━━━━━ DATA TO EXAMINE
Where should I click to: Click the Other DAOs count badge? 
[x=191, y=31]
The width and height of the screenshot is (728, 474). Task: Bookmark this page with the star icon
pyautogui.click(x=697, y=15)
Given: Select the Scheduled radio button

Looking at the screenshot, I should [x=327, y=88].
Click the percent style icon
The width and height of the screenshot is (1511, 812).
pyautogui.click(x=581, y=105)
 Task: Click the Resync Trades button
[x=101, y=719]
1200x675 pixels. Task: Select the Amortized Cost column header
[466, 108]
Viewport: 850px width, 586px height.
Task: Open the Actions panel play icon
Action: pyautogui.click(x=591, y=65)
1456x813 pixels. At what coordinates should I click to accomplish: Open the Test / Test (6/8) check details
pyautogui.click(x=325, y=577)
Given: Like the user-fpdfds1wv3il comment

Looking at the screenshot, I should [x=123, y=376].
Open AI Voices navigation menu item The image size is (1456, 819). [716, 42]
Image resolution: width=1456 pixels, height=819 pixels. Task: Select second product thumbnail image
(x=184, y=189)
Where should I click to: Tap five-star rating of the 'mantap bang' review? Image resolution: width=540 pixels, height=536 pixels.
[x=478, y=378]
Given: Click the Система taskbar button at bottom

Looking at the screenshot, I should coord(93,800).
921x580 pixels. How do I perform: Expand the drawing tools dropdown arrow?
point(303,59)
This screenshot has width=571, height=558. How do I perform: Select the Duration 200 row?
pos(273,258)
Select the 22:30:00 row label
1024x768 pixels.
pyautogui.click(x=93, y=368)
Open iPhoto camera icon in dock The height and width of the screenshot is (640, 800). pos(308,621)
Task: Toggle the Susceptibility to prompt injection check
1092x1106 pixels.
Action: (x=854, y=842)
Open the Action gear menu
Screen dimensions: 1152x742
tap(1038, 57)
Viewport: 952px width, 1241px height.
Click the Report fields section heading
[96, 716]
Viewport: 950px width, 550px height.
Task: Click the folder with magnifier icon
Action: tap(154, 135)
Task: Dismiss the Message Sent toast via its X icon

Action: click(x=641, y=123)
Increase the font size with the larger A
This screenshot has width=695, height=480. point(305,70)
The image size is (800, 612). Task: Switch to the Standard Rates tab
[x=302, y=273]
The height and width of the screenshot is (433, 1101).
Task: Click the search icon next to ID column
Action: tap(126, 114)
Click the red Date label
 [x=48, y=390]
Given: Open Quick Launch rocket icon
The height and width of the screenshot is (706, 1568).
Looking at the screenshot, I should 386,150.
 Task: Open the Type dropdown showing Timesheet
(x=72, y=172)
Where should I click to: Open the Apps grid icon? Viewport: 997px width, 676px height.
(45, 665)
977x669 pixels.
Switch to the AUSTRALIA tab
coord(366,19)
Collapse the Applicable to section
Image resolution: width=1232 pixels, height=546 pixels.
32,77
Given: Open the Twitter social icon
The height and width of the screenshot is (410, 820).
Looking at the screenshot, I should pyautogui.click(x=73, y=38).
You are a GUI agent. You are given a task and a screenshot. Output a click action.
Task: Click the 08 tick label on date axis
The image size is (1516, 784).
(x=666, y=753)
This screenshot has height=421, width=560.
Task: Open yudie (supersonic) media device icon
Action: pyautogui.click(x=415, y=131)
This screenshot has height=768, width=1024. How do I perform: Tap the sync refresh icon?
━━━━━━━━━━
**TRY IT**
Each entry above needs to be output exactly.

**ANSWER SECTION**
Where should I click to: Click the Other DAOs count badge? 
[x=191, y=31]
The width and height of the screenshot is (728, 474). Task: Bookmark this page with the star icon
pyautogui.click(x=697, y=15)
Given: Select the Scheduled radio button

Looking at the screenshot, I should [x=327, y=88].
Click the percent style icon
The width and height of the screenshot is (1511, 812).
pyautogui.click(x=581, y=105)
 Task: Click the Resync Trades button
[x=101, y=719]
1200x675 pixels. Task: Select the Amortized Cost column header
[466, 108]
Viewport: 850px width, 586px height.
Task: Open the Actions panel play icon
Action: pyautogui.click(x=591, y=65)
1456x813 pixels. At what coordinates should I click to accomplish: Open the Test / Test (6/8) check details
pyautogui.click(x=325, y=577)
Given: Like the user-fpdfds1wv3il comment

Looking at the screenshot, I should [x=123, y=376].
Open AI Voices navigation menu item The image size is (1456, 819). [716, 42]
Image resolution: width=1456 pixels, height=819 pixels. Task: Select second product thumbnail image
(x=184, y=189)
Where should I click to: Tap five-star rating of the 'mantap bang' review? Image resolution: width=540 pixels, height=536 pixels.
[x=478, y=378]
Given: Click the Система taskbar button at bottom

Looking at the screenshot, I should coord(93,800).
921x580 pixels. How do I perform: Expand the drawing tools dropdown arrow?
point(303,59)
This screenshot has width=571, height=558. How do I perform: Select the Duration 200 row?
pos(273,258)
Select the 22:30:00 row label
1024x768 pixels.
pyautogui.click(x=93, y=368)
Open iPhoto camera icon in dock The height and width of the screenshot is (640, 800). pos(308,621)
Task: Toggle the Susceptibility to prompt injection check
1092x1106 pixels.
Action: (x=854, y=842)
Open the Action gear menu
Screen dimensions: 1152x742
tap(1038, 57)
Viewport: 952px width, 1241px height.
Click the Report fields section heading
[96, 716]
Viewport: 950px width, 550px height.
Task: Click the folder with magnifier icon
Action: tap(154, 135)
Task: Dismiss the Message Sent toast via its X icon

Action: click(x=641, y=123)
Increase the font size with the larger A
This screenshot has width=695, height=480. point(305,70)
The image size is (800, 612). Task: Switch to the Standard Rates tab
[x=302, y=273]
The height and width of the screenshot is (433, 1101).
Task: Click the search icon next to ID column
Action: tap(126, 114)
Click the red Date label
 [x=48, y=390]
Given: Open Quick Launch rocket icon
The height and width of the screenshot is (706, 1568).
Looking at the screenshot, I should 386,150.
 Task: Open the Type dropdown showing Timesheet
(x=72, y=172)
Where should I click to: Open the Apps grid icon? Viewport: 997px width, 676px height.
(45, 665)
977x669 pixels.
Switch to the AUSTRALIA tab
coord(366,19)
Collapse the Applicable to section
Image resolution: width=1232 pixels, height=546 pixels.
32,77
Given: Open the Twitter social icon
The height and width of the screenshot is (410, 820).
Looking at the screenshot, I should pyautogui.click(x=73, y=38).
You are a GUI agent. You are given a task and a screenshot. Output a click action.
Task: Click the 08 tick label on date axis
The image size is (1516, 784).
(x=666, y=753)
This screenshot has height=421, width=560.
Task: Open yudie (supersonic) media device icon
Action: pyautogui.click(x=415, y=131)
This screenshot has height=768, width=1024. How do I perform: Tap the sync refresh icon?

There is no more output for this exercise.